It was a masterclass in TV interviewing from Eddie Mair, occupying Andrew Marr’s Sunday morning chair on BBC1. (You can watch an excerpt from the interview here.)
With documentary-maker Michael Cockerell’s film, ‘Boris Johnson: The Irresistible Rise’, to be screened on Monday evening (BBC2, 9pm), Mair took the opportunity to put to the twice-elected Mayor of London the allegations he’s always previously been able to laugh off. There’s a good feature about it in the Daily Mail (sorry) here.

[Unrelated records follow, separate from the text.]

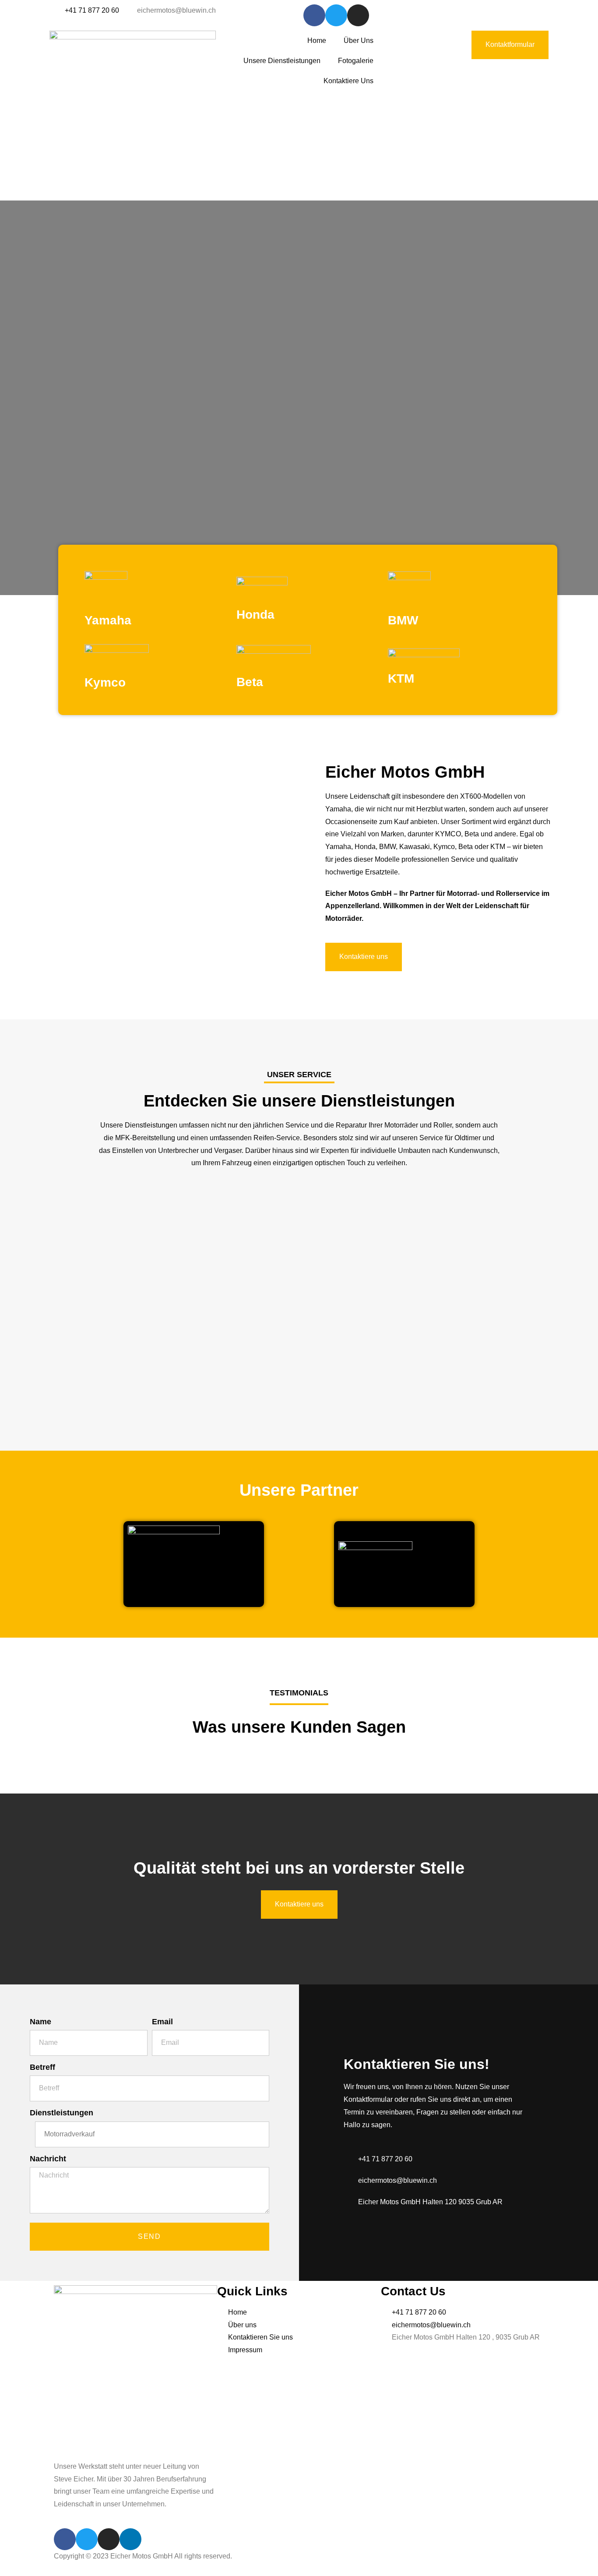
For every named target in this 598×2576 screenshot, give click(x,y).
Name (40, 2021)
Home (316, 40)
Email (162, 2021)
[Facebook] (314, 15)
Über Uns (358, 40)
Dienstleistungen (61, 2112)
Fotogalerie (355, 60)
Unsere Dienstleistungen (281, 60)
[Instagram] (358, 15)
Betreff (42, 2067)
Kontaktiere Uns (348, 81)
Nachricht (48, 2158)
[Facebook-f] (65, 2539)
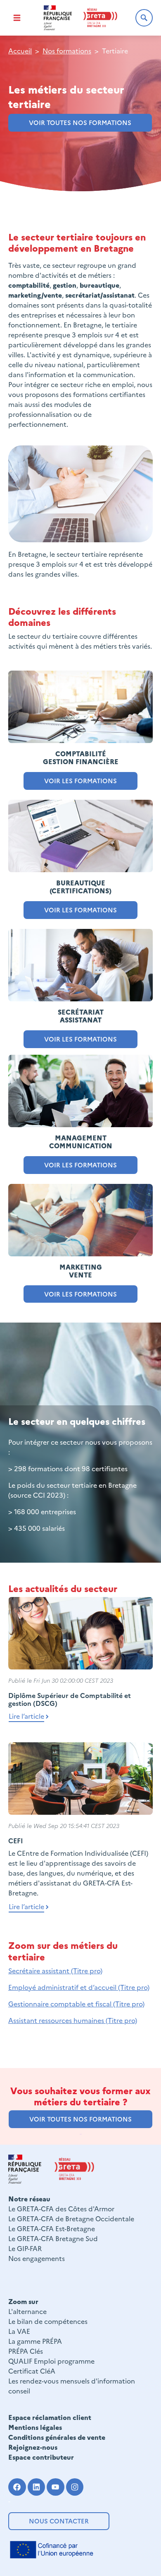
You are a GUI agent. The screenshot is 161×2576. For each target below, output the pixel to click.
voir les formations (80, 909)
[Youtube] (55, 2487)
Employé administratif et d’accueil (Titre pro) (78, 1987)
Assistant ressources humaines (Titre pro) (72, 2020)
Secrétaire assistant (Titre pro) (55, 1970)
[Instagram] (75, 2487)
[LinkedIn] (36, 2487)
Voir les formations (80, 780)
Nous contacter (59, 2520)
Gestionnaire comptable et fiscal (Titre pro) (76, 2003)
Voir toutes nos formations (80, 122)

Usually interviewers indulge Boris; I could say complicitly, but perhaps it’s more charitable to say they just don’t know how to deal with his japesome, clowning wit. Yet Mair’s softly-spoken skewering seemed to un-nerve Boris. Asked about his past — those things he’s previously been able to shrug off as little more than Wodehousian scrapes — he floundered unconvincingly. Asked why he wouldn’t give a straight answer to the question, ‘Do you want to be Prime Minister?’ he glanced nervously to the wings, where doubtless his media advisers were watching on with horror.
The interview culminated with Eddie Mair, sotto voce, suggesting Boris’s past showed him to be “a nasty piece of work”. It’s a measure of Mair’s quiet-but-deadly approach that he made it sound eminently reasonable, not a slur. Boris blushed with guilt, not outrage.
For most of the 10 minutes — and perhaps for the first time ever — Boris looked as if he would rather be anywhere else than beneath the glare of the TV lights. This was his reckoning, and he looked winded, lumbering like a past-his-prime former heavyweight champion. Only at the very end did we glimpse again the rambunctious front Boris likes to project, but by then it was too late.
Tory MPs will have looked on and perhaps felt a gratitude for David Cameron they may not have felt in a year or more.